L'analyse par RL de plus de deux douzaines de binaires de logiciels propriétaires largement utilisés - y compris des OS, des gestionnaires de mots de passe, des navigateurs web et des logiciels de réseaux privés virtuels (VPN) - montre la persistance de toute une série de problèmes tels que des secrets exposés, la présence de vulnérabilités logicielles activement exploitées, des preuves d'altération possible du code et un durcissement inadéquat des applications.

Mais, selon RL, ce sont les modules Open Source et les référentiels de code qui représentent toujours la grande majorité des risques liés à la chaîne d'approvisionnement en 2024. L'analyse de packages populaires comme npm, PyPI et RubyGems montre que de nombreux modules Open Source largement utilisés contiennent des composants anciens et obsolètes - un phénomène connu sous le nom de « code rot » (pourriture de code).
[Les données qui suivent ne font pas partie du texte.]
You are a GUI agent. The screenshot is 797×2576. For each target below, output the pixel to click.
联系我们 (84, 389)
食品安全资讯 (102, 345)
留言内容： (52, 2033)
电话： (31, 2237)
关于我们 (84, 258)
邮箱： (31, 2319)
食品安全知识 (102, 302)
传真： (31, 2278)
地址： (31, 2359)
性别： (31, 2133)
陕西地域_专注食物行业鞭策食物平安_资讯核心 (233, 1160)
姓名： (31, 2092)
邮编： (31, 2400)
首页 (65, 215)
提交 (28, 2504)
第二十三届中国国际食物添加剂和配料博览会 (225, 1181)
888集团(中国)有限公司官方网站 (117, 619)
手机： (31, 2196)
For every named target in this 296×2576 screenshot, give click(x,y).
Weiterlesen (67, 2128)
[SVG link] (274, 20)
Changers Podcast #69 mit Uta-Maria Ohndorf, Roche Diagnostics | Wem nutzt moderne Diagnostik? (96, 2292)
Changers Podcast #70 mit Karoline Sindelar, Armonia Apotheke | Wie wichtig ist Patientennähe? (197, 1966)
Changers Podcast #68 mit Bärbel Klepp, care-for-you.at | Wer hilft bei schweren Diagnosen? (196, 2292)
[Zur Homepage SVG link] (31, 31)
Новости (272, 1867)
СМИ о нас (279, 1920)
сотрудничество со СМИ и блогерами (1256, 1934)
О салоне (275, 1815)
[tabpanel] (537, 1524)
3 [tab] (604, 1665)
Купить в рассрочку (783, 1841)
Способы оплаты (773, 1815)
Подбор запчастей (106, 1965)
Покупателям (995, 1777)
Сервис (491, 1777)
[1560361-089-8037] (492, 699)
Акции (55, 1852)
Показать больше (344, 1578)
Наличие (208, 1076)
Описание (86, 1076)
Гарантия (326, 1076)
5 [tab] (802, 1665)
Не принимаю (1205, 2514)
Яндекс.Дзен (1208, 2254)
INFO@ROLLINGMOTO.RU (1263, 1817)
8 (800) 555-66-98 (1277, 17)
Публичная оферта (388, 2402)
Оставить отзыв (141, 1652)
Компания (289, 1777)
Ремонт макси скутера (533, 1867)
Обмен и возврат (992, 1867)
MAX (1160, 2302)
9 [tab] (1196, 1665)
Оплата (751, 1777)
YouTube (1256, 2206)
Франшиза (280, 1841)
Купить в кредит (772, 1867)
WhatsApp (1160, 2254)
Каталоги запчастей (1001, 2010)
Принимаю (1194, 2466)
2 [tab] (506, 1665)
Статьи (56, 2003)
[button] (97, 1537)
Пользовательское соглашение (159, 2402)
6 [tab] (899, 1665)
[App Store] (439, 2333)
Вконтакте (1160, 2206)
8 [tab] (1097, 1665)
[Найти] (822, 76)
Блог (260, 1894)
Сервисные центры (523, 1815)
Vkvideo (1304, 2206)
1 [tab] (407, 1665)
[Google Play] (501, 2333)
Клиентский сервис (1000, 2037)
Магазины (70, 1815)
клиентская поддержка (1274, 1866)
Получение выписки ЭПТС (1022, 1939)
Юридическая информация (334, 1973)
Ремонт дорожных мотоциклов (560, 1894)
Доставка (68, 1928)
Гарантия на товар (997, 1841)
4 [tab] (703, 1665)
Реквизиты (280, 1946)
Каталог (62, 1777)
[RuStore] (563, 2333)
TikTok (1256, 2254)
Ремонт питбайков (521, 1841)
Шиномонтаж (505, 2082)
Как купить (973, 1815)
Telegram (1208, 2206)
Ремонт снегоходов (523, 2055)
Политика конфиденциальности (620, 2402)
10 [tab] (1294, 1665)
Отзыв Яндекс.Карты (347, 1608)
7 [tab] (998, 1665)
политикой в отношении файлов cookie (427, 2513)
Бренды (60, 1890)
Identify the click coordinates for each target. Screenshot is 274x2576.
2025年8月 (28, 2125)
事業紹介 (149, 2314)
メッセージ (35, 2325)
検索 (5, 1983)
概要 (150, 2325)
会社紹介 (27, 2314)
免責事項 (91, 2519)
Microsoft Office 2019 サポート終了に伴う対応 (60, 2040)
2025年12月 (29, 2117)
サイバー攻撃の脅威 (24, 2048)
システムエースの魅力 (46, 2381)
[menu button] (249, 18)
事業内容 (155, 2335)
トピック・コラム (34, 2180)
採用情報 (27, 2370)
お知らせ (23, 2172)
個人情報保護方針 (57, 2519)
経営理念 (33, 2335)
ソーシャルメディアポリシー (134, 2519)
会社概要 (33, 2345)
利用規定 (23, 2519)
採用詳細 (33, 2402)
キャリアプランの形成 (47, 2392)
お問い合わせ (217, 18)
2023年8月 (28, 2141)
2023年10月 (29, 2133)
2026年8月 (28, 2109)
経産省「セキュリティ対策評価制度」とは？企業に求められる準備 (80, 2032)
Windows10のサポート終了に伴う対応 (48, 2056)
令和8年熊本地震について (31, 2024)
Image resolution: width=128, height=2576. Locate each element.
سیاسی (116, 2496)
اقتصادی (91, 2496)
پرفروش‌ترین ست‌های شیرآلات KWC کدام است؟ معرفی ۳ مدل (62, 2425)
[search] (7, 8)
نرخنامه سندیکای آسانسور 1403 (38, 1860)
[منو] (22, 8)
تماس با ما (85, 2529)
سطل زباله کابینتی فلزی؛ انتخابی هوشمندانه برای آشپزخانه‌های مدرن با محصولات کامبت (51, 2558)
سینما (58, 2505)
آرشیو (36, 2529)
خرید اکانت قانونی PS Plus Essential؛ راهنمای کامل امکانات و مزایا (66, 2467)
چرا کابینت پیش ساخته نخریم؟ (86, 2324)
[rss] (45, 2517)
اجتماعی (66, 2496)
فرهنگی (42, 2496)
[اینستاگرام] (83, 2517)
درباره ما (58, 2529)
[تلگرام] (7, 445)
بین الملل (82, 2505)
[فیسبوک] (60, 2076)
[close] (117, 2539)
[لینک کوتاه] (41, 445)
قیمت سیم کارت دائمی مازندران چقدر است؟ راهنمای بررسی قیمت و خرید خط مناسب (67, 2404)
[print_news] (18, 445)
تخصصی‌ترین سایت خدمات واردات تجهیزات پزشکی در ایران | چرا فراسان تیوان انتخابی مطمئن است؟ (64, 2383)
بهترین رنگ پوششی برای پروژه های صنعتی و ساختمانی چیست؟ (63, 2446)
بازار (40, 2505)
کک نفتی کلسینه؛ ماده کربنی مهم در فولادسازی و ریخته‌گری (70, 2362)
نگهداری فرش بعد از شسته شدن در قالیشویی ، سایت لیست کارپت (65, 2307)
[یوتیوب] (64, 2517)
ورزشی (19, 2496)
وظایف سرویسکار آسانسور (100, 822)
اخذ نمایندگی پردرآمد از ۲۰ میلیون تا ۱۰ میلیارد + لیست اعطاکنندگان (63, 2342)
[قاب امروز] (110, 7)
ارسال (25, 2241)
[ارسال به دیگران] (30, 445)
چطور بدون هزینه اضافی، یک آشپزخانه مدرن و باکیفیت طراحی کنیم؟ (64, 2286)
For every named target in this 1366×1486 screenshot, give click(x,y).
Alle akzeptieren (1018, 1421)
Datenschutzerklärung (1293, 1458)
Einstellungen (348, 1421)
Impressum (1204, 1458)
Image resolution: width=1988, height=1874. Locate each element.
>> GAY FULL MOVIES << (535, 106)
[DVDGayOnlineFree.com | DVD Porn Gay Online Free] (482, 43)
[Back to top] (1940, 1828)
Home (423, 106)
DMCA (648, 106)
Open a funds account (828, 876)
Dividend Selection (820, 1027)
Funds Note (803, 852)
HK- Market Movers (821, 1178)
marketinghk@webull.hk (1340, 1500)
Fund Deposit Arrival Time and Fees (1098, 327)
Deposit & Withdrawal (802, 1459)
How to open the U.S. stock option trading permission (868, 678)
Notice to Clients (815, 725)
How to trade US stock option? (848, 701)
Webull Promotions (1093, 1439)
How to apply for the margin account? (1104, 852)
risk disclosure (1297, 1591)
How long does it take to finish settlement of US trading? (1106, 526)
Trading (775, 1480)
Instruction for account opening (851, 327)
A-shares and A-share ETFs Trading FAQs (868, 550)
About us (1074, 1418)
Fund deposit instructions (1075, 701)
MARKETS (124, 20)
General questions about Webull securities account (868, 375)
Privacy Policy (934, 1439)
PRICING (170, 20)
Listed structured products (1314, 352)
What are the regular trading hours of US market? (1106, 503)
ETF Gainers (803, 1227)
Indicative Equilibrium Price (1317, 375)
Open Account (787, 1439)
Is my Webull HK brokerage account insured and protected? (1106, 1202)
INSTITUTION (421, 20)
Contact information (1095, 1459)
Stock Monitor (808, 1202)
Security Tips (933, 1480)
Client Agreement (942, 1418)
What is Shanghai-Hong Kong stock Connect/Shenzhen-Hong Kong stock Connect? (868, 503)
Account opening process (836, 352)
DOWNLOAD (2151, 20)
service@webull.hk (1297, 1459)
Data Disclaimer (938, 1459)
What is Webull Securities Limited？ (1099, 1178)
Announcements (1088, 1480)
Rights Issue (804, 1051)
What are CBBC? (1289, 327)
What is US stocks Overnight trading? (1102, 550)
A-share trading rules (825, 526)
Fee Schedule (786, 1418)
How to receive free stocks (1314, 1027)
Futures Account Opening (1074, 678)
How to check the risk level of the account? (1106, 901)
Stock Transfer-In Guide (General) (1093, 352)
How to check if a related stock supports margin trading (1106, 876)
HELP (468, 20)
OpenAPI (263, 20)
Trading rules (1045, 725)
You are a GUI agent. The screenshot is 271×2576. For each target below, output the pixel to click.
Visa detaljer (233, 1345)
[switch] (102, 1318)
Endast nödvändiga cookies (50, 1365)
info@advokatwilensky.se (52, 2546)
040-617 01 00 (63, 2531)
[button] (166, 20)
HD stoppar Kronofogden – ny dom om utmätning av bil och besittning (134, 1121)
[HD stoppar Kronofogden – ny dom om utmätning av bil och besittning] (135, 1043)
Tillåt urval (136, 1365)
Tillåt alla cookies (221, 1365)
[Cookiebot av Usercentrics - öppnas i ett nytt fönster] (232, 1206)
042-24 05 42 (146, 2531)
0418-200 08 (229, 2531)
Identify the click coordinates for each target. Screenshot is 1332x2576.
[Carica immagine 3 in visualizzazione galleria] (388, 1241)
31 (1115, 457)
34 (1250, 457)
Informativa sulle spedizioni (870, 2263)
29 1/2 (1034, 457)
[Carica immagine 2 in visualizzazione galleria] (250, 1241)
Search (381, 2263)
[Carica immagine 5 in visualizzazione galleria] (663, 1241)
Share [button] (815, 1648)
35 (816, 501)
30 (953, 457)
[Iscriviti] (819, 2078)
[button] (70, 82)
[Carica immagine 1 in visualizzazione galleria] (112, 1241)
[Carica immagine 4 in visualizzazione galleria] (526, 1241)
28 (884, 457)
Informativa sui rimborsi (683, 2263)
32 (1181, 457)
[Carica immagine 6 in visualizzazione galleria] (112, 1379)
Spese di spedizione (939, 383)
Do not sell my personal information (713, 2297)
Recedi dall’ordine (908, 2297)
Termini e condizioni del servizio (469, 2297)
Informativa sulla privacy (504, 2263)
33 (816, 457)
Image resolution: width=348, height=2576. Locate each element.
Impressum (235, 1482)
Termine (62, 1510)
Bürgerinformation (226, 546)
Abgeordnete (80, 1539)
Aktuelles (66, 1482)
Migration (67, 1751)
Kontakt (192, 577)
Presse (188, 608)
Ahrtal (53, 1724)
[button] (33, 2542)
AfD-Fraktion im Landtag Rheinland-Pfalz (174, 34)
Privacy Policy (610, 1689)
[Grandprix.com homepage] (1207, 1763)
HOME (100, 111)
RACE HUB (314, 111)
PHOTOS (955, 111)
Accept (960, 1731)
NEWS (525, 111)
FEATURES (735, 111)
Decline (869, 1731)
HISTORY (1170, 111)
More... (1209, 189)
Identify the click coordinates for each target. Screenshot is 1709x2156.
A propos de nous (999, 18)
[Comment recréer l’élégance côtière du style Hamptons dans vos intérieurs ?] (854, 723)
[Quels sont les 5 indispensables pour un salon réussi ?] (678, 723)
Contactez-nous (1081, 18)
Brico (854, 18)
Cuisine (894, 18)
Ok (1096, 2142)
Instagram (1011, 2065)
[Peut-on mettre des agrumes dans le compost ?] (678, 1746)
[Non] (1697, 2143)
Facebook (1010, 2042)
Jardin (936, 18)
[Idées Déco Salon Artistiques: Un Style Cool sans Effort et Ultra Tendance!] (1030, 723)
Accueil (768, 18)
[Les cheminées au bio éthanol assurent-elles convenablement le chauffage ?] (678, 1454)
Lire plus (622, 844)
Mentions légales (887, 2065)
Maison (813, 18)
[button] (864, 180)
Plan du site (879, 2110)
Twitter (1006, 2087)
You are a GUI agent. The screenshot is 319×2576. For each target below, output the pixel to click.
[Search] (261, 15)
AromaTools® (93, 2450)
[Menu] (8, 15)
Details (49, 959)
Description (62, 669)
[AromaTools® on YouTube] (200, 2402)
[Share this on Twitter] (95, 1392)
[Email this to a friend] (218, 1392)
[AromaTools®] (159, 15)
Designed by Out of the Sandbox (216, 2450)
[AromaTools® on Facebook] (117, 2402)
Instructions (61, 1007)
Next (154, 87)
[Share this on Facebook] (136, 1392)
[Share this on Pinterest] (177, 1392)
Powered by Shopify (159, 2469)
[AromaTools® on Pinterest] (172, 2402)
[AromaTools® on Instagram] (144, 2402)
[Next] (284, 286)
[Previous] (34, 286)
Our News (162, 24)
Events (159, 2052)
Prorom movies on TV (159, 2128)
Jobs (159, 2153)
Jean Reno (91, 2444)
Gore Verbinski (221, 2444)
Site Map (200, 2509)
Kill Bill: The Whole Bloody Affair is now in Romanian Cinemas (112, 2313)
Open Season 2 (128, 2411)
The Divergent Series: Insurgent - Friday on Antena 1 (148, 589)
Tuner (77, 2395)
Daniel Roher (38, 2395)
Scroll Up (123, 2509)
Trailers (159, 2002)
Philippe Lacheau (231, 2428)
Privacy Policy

Par exemple, de npm, module comptant près de 3 000 téléchargements hebdomadaires et 16 applications dépendantes, a permis d'identifier 164 vulnérabilités de code distinctes, dont 43 de gravité « critique » et 81 de gravité « élevée ». La même analyse identifie sept vulnérabilités logicielles connues pour avoir été activement exploitées par des acteurs de la menace.

PublicitéL'IA : nouvelle frontière pour les attaques par la supply chain

L'étude révèle également que les campagnes ciblant la supply chain logicielle visent désormais l'infrastructure de développement et le code utilisé par les développeurs d'applications de Machine Learning et d'IA. Par exemple, les chercheurs de RL ont découvert une technique malveillante baptisée « nullifAI », au sein de laquelle un code malveillant est placé dans les fichiers de sérialisation Pickle de Python. Cette technique a échappé aux protections intégrées dans la plateforme Open Source Hugging Face - un ensemble de ressources populaire pour les développeurs d'IA et de ML.

« Les chaînes d'approvisionnement en IA sont une cible de plus en plus importante, les attaquants manipulant les données, les modèles d'entraînement et les bibliothèques logicielles », souligne Michael Adjei, directeur de l'ingénierie des systèmes chez l'éditeur de solutions de micro-segmentation Illumio. « De nombreuses organisations s'appuient sur des services tiers pour les modèles pré-entraînés et les outils basés sur le cloud, mais des ressources non sécurisées peuvent introduire des portes dérobées et des vulnérabilités. » Selon lui, « pour protéger la supply chain de l'IA, les couches cachées secrètes des modèles devraient être exposées à des tests de pénétration et à des entraînements contradictoires (adversarial training, consistant à réentraîner un modèle sur des examples permettant d'en dégrader la fiabilité, NDLR). »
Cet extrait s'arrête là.